Only the lines from the one containing "You are a computer-use" through the end of the records should be retyped, exactly and including both ends; pictures stay out.

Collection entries
▽

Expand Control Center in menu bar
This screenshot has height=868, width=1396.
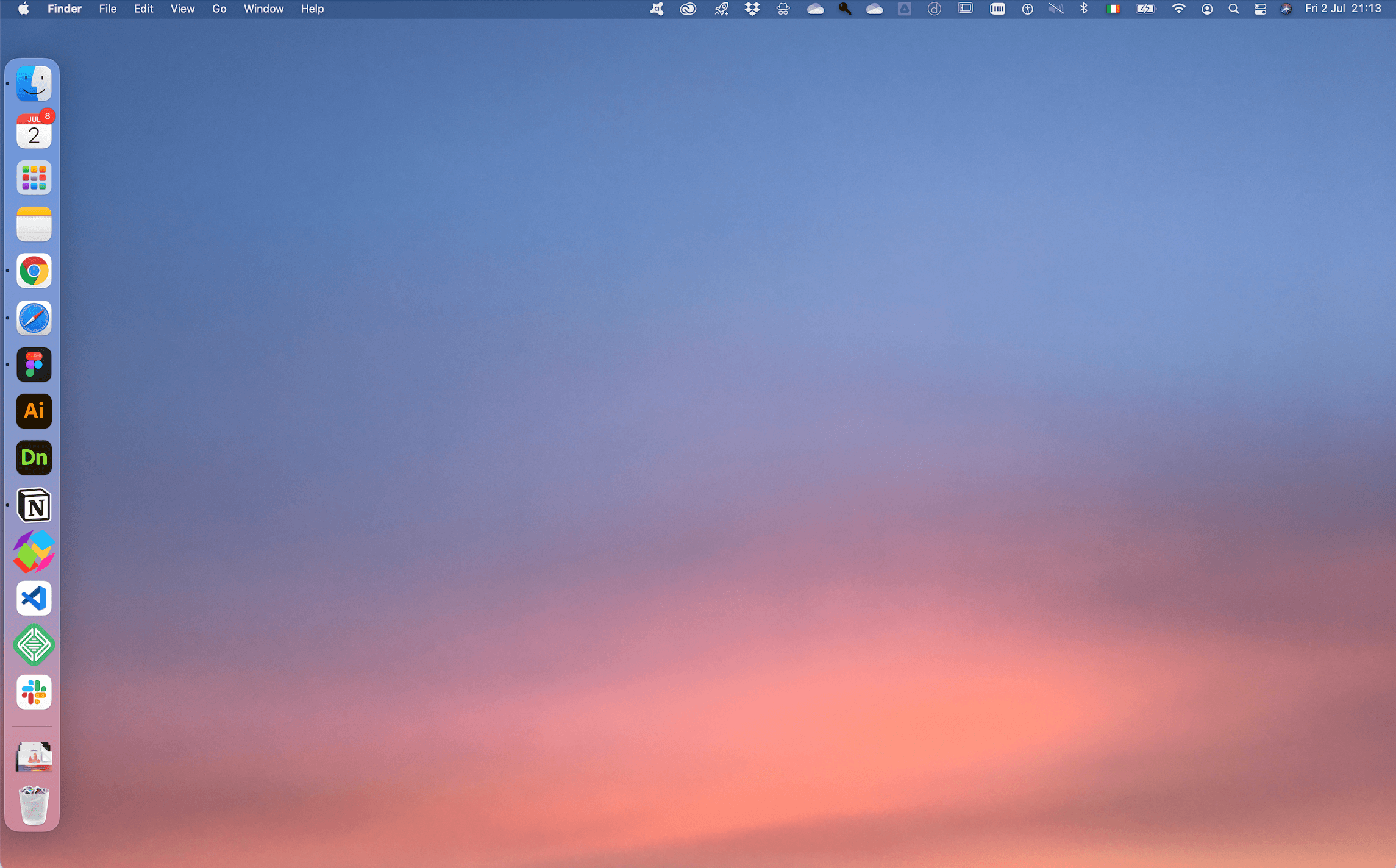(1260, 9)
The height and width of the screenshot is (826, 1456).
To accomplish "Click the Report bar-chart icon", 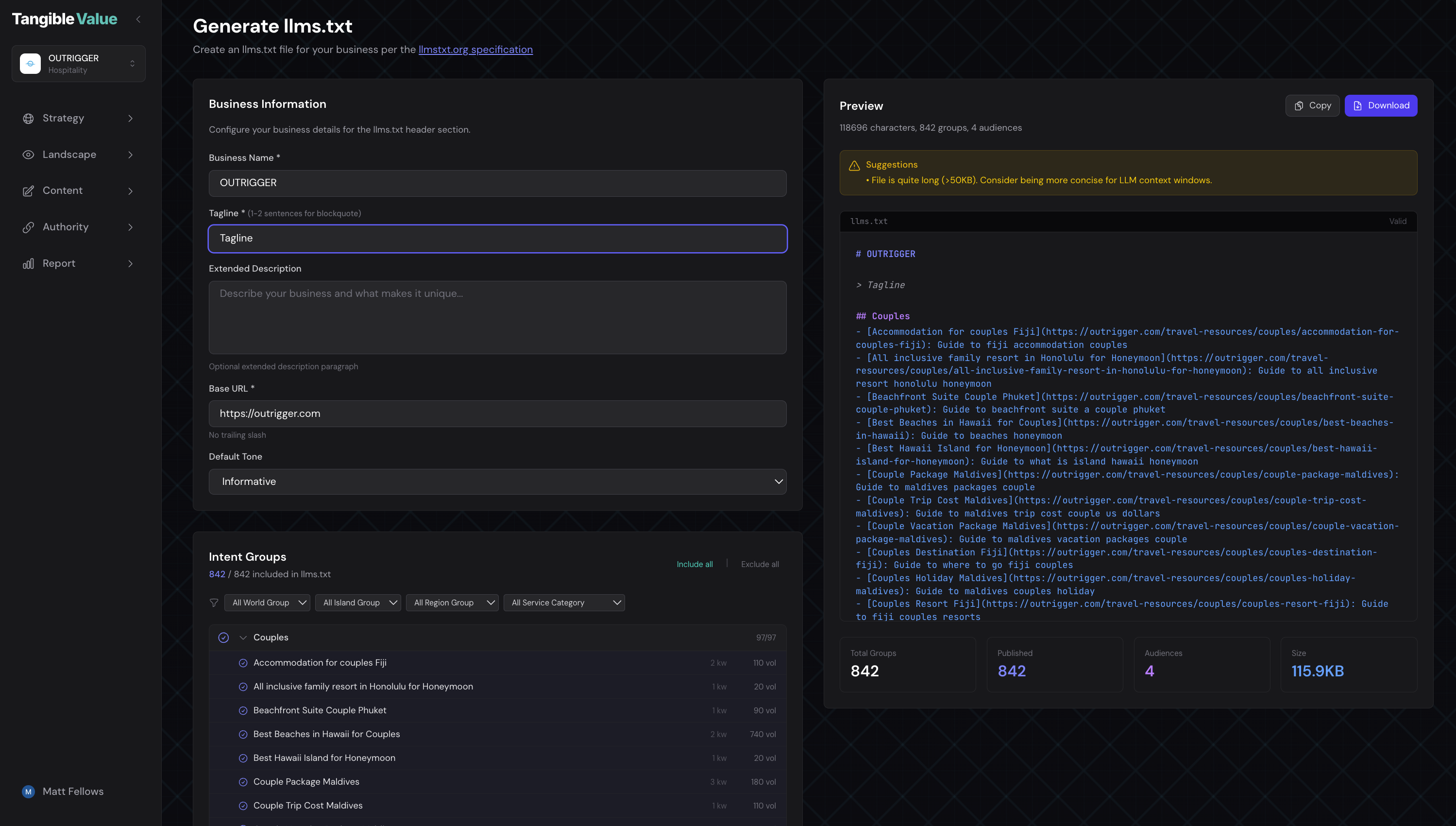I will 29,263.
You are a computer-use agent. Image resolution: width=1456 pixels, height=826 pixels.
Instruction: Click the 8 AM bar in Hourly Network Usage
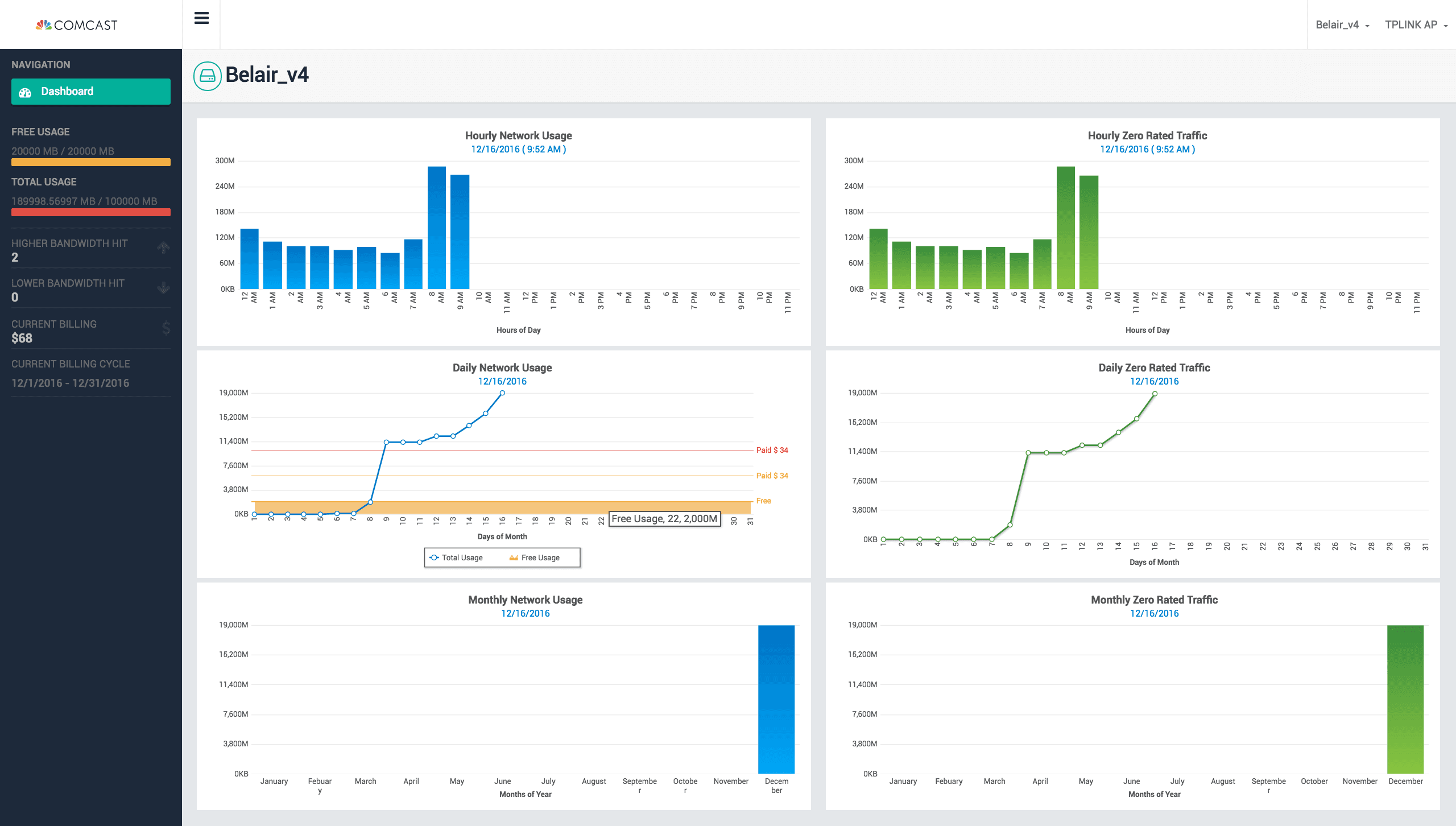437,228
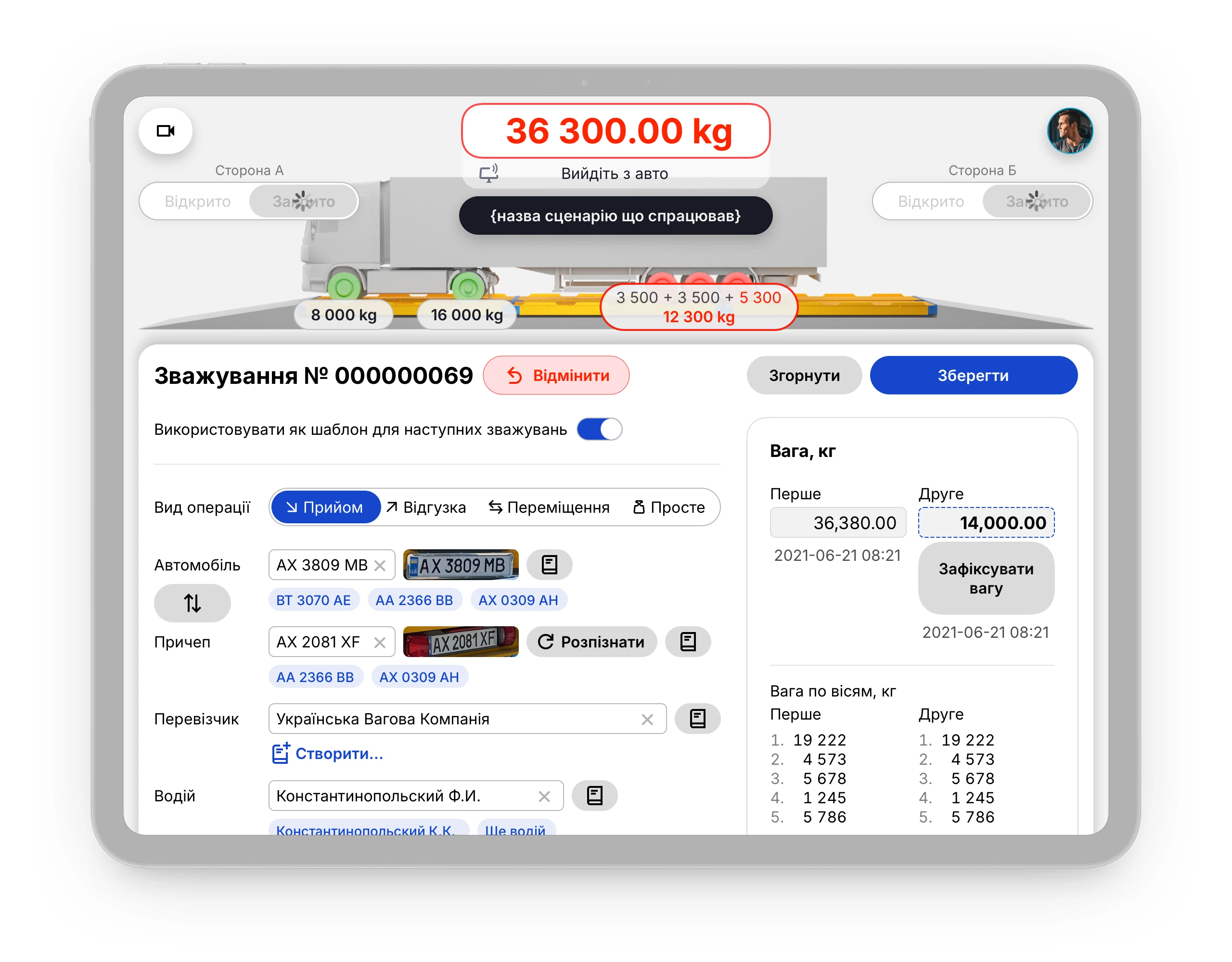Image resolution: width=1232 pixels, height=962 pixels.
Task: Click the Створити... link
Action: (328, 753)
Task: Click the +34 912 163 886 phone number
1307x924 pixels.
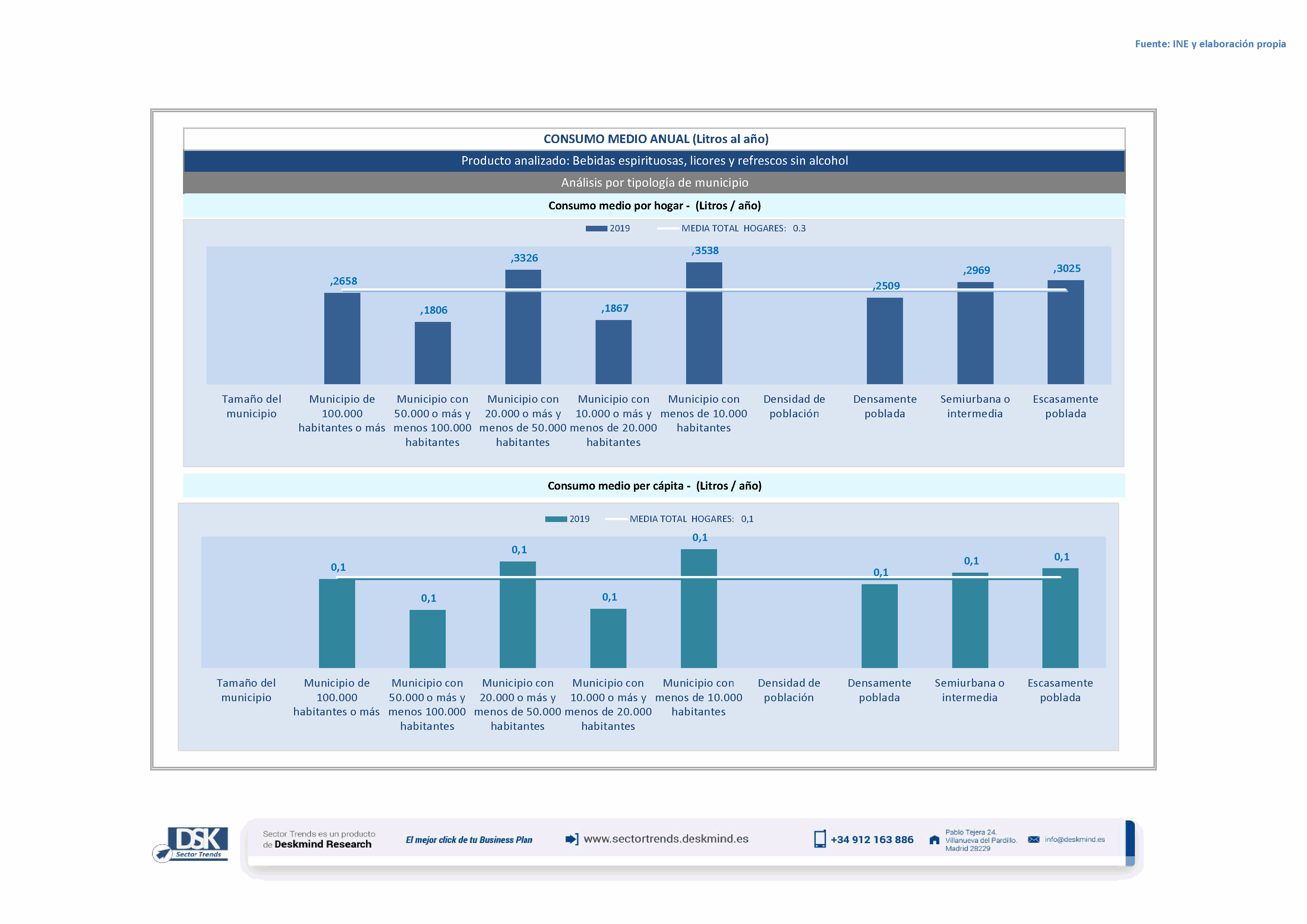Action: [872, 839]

△

> [Result of the task]
You are a computer-use agent. Image resolution: width=1456 pixels, height=826 pixels.
Instruction: Click the 8 AM bar in Hourly Network Usage
437,228
Image resolution: width=1232 pixels, height=962 pixels.
Task: Click the Створити... link
Action: (328, 753)
Task: Click the +34 912 163 886 phone number
1307x924 pixels.
Action: [872, 839]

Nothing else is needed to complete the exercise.